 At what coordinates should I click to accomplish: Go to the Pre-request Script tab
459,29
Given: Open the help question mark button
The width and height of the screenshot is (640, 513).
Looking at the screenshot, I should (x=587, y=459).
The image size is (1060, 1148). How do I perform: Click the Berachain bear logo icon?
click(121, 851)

• • • • • • •

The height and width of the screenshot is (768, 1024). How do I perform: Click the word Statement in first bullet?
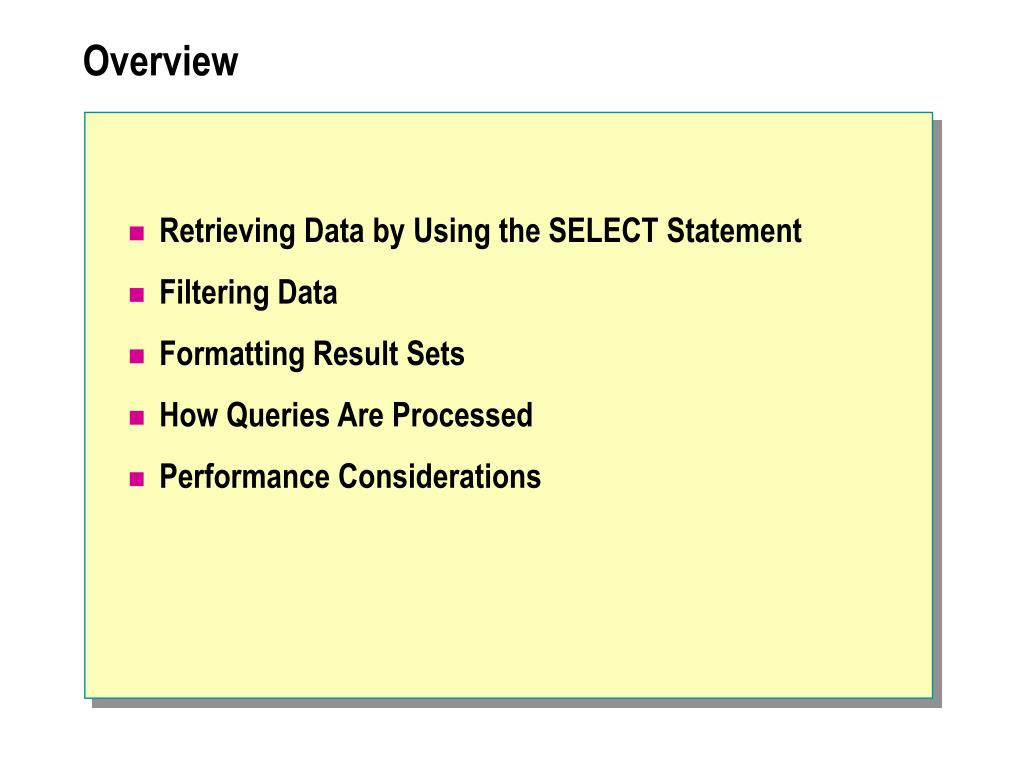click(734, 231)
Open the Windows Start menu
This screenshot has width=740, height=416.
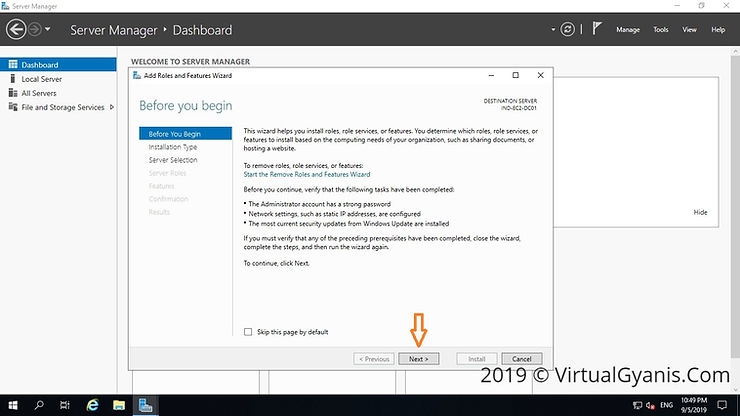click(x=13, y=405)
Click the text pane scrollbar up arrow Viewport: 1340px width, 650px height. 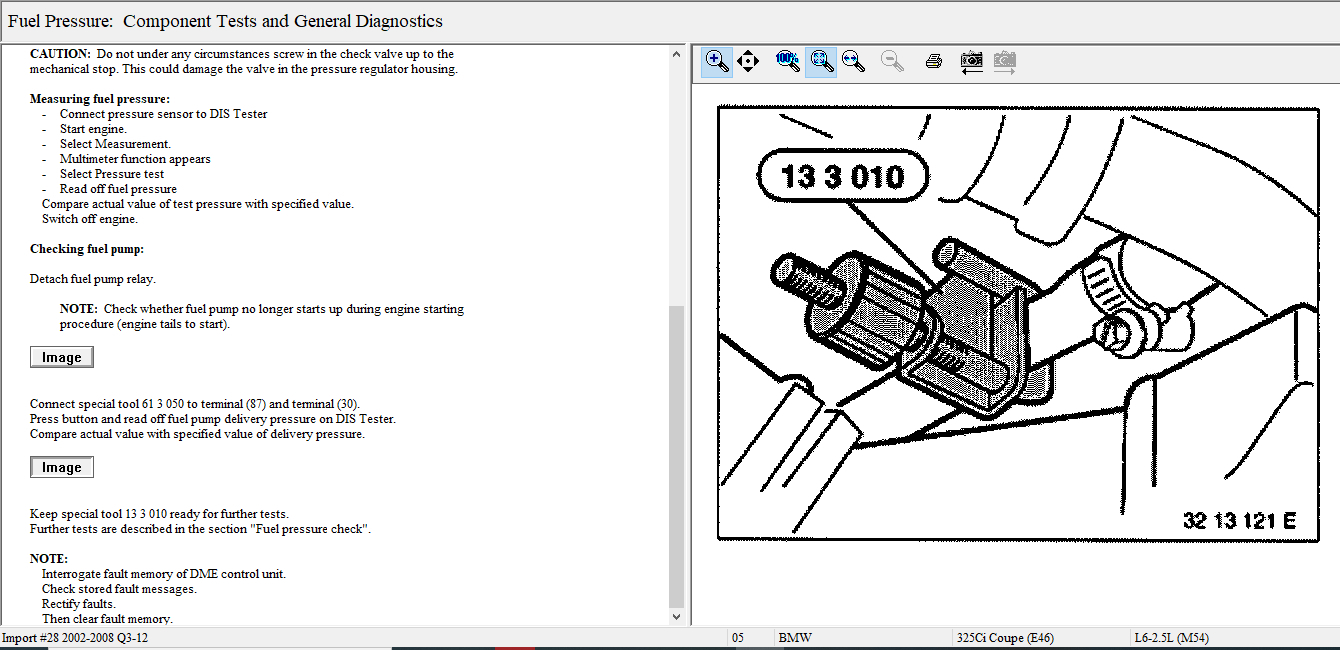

• • • • • • •

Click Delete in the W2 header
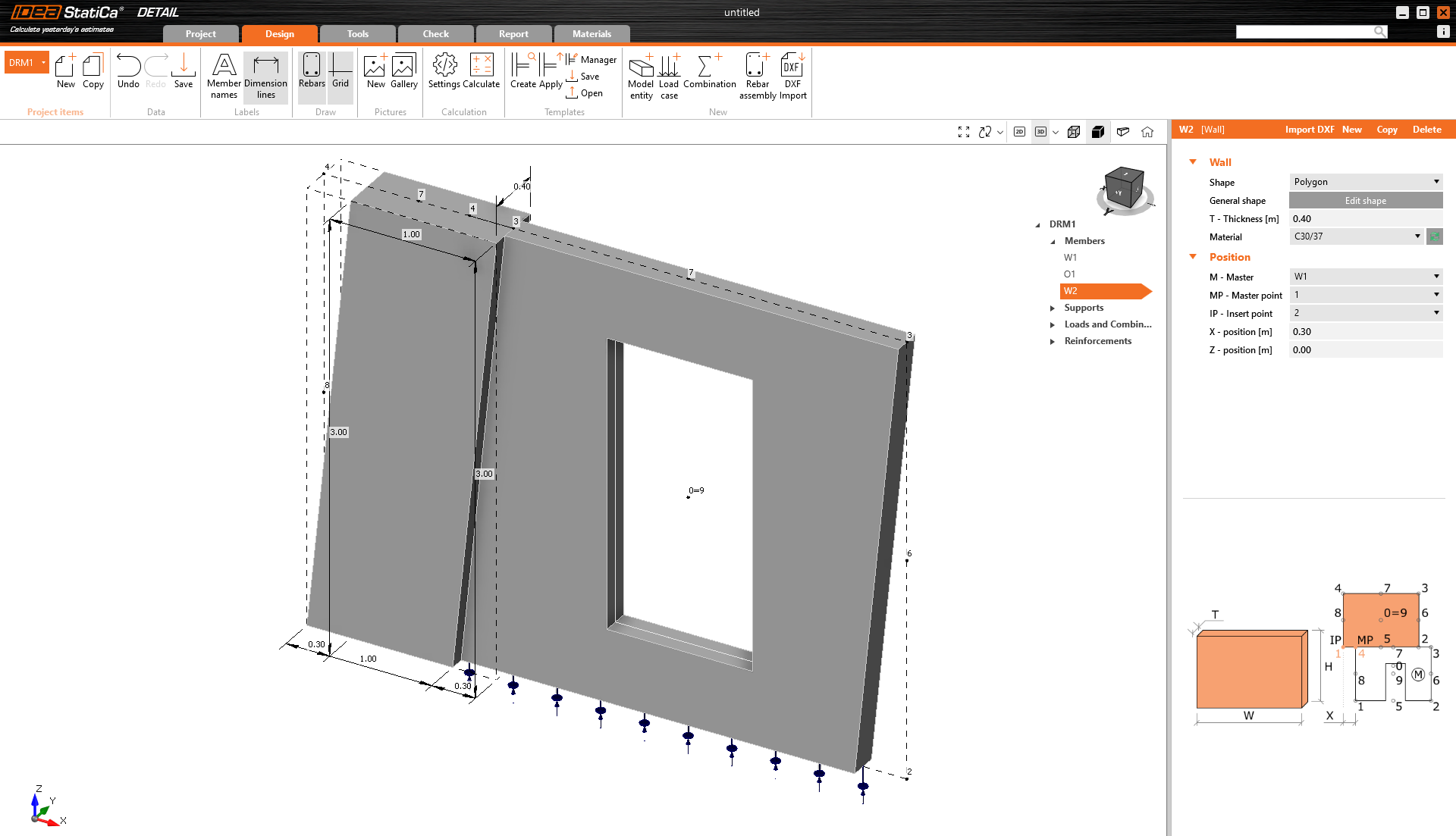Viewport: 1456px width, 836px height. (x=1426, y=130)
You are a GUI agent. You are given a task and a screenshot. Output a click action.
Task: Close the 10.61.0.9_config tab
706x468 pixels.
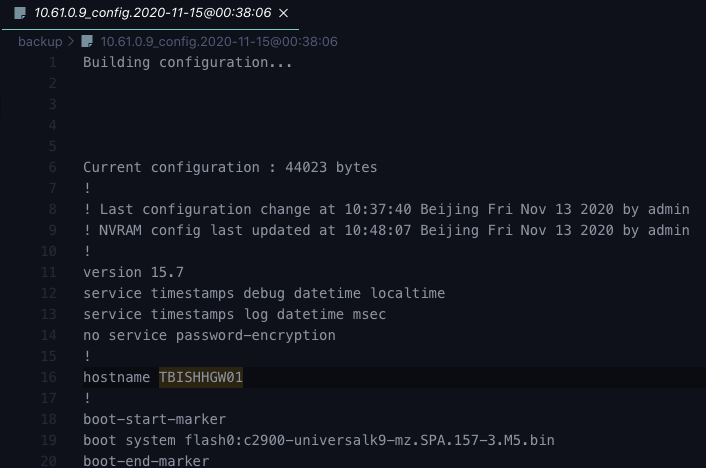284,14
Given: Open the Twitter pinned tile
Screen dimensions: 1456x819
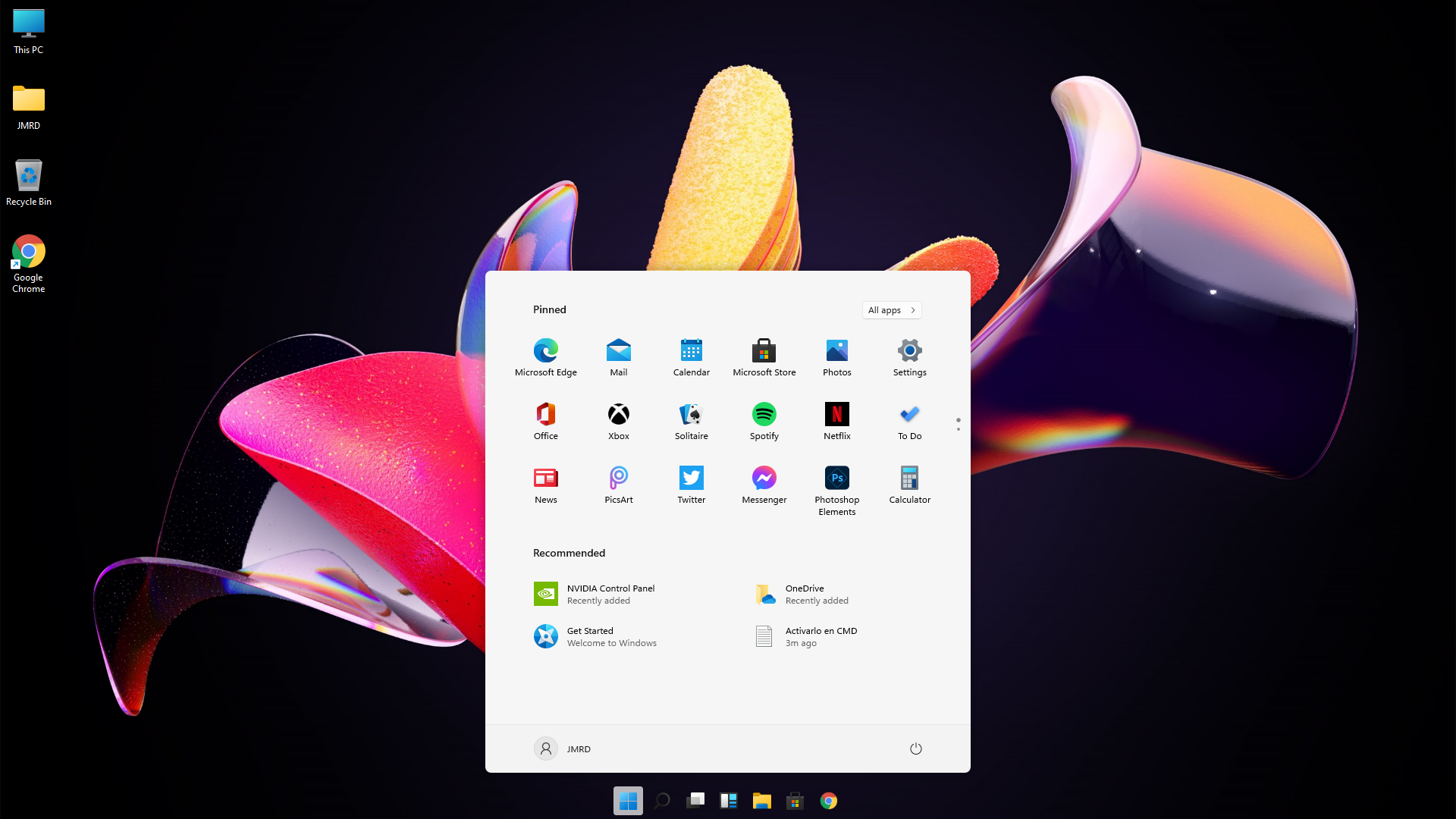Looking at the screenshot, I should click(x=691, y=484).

• • • • • • •

• _Required task_
Update the items starting with the line that contains "You are a GUI" and going on through the line that contains "Looking at the screenshot, I should click(x=691, y=484).", replacing "click action" with "tap action" and leaving everything else unchanged. Omit the pictures from your answer.

• _Written response_
You are a GUI agent. You are given a task and a screenshot. Output a tap action.
Task: Close the 10.61.0.9_config tab
706x468 pixels.
284,14
Given: Open the Twitter pinned tile
Screen dimensions: 1456x819
Looking at the screenshot, I should click(x=691, y=484).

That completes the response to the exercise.